Toward Recycling of Marine Debris - Analysis of Microplastics Using FTIR and EDX -

Importance of the topic

Marine plastic debris, including disused fishing nets, poses significant ecological and economic challenges. Abandoned nets drift in oceans, entangle marine life and contribute to microplastic pollution. Recycling these materials supports a circular economy, reduces environmental impact and recovers valuable resources such as polymers and metal coatings.
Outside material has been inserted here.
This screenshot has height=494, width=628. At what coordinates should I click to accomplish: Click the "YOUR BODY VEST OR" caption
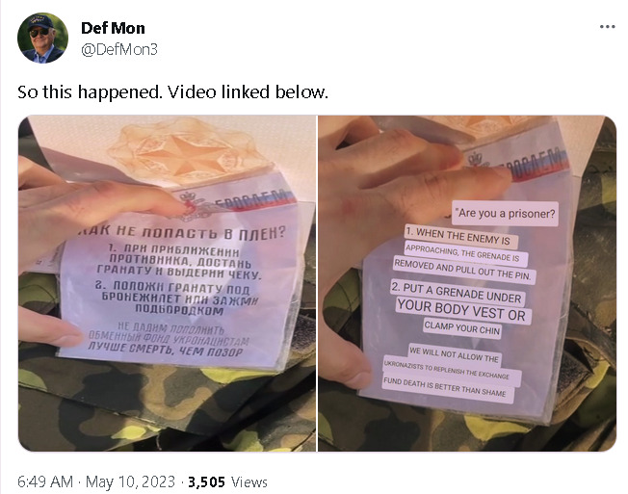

Study objectives and overview

This application note presents a case study analyzing fishing nets collected on beaches in Majorca (Spain) and Texel (The Netherlands), as well as nets from a recycling facility. Using FTIR and EDX techniques, the research aimed to:

• Identify polymer types in field-collected and recycled nets
• Quantify elemental additives, particularly copper protective coatings
• Demonstrate the value of combined spectroscopic methods for material sorting in recycling processes

Methodology and used instrumentation

Analyses were conducted without sample pretreatment. Two complementary techniques were employed:

• FTIR (Attenuated Total Reflection) using IRTracer™-100 coupled to a Quest diamond ATR accessory. Measurement settings: 4 cm⁻¹ resolution, 45 scans, Happ-Genzel apodization, DLATGS detector.
• Energy Dispersive X-ray Fluorescence (EDX) using EDX-8000. Conditions: Rh X-ray tube target; 50 kV for Al–U and 15 kV for C–Sc; vacuum atmosphere; 3 mm diameter beam; 50 s integration.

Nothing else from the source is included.